■ WHAT IS EXPECTED: Exactly the lines from the one with "1064x459 pixels." through the end of the records below are needed, minus any pictures.

Data extracted from a collection:
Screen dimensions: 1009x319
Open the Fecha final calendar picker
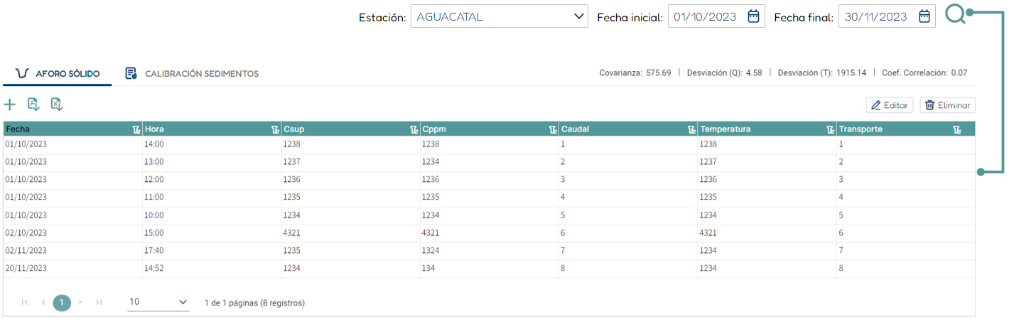click(x=924, y=16)
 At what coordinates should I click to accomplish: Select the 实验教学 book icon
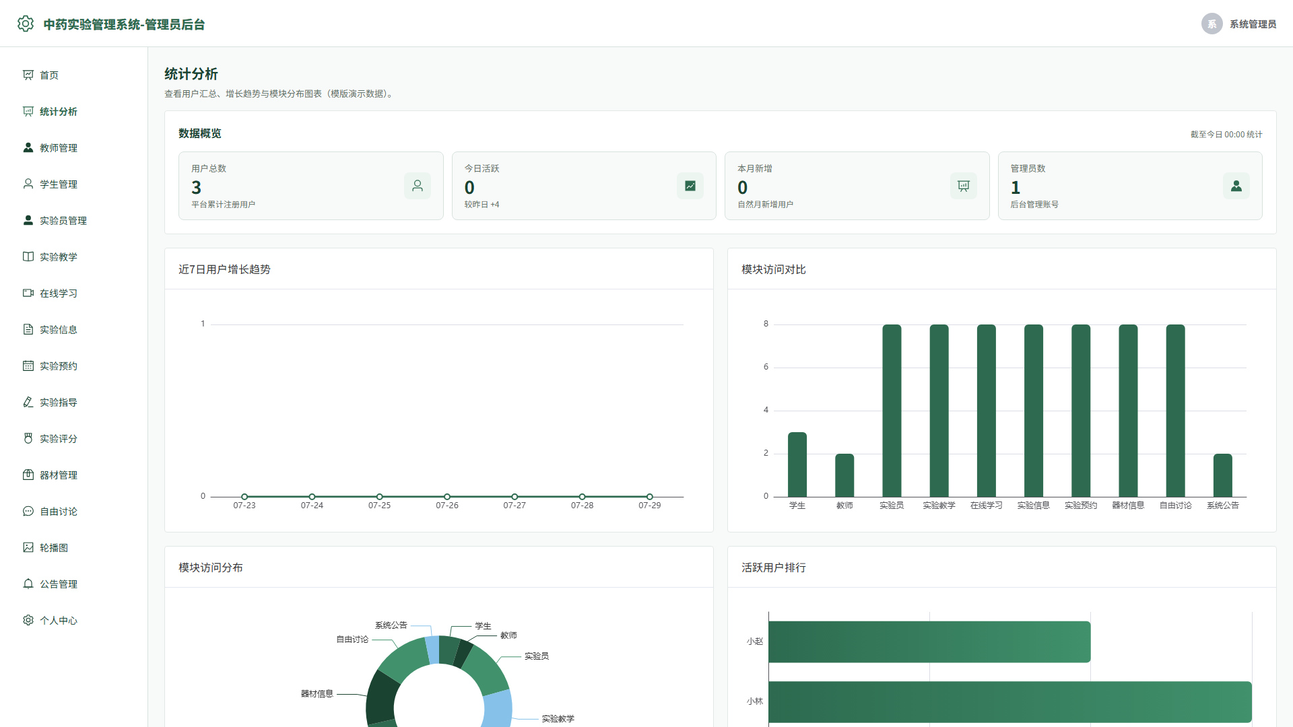28,256
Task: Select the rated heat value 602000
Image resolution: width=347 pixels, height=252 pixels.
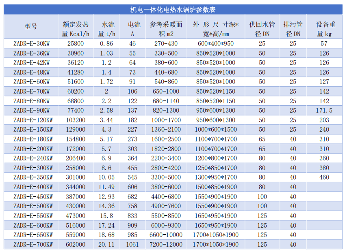Action: (75, 244)
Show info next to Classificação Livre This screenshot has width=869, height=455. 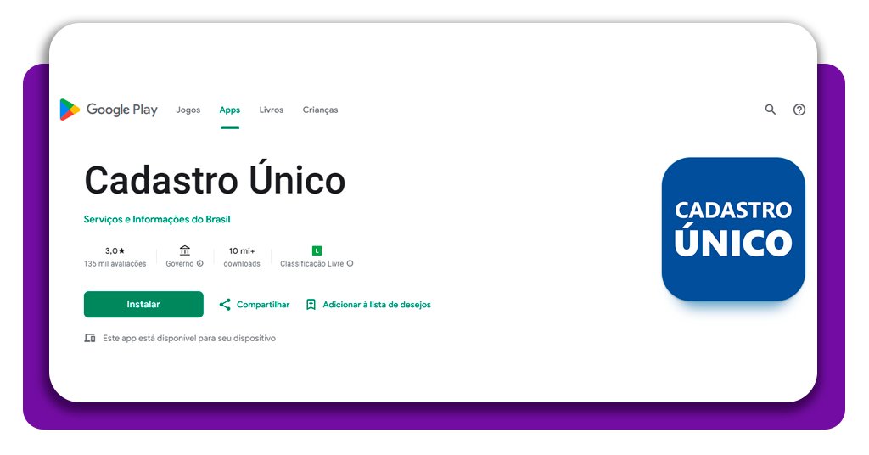[350, 264]
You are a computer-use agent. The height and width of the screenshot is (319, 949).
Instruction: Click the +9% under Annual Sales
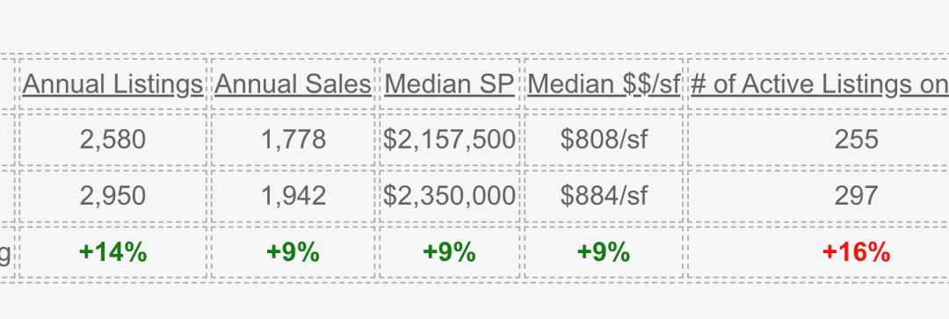(293, 252)
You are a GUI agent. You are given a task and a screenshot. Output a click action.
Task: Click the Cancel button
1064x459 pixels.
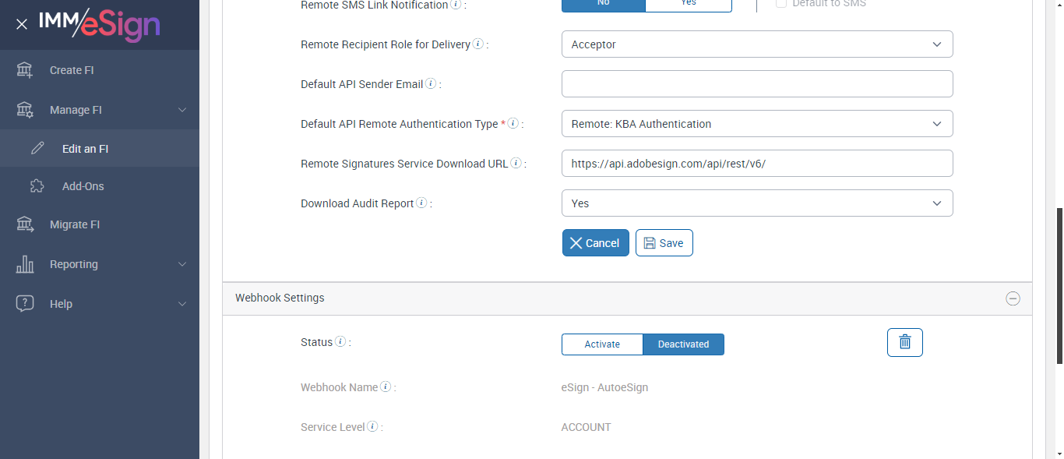click(x=595, y=243)
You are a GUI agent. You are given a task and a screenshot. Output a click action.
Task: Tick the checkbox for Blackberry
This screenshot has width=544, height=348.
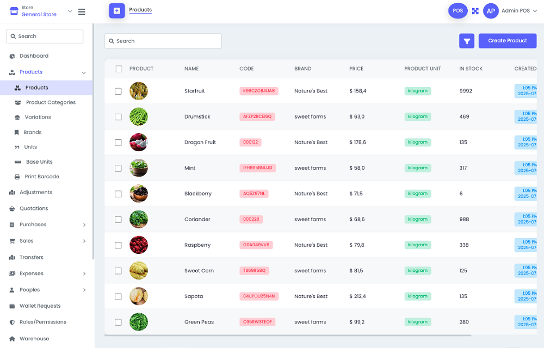(x=118, y=194)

■ SOLUTION FOR THIS PROBLEM:
1064x459 pixels.
click(x=595, y=243)
You are a GUI agent. You are given a task and a screenshot. Output a click action.
Task: Tick the checkbox for Blackberry
This screenshot has width=544, height=348.
(x=118, y=194)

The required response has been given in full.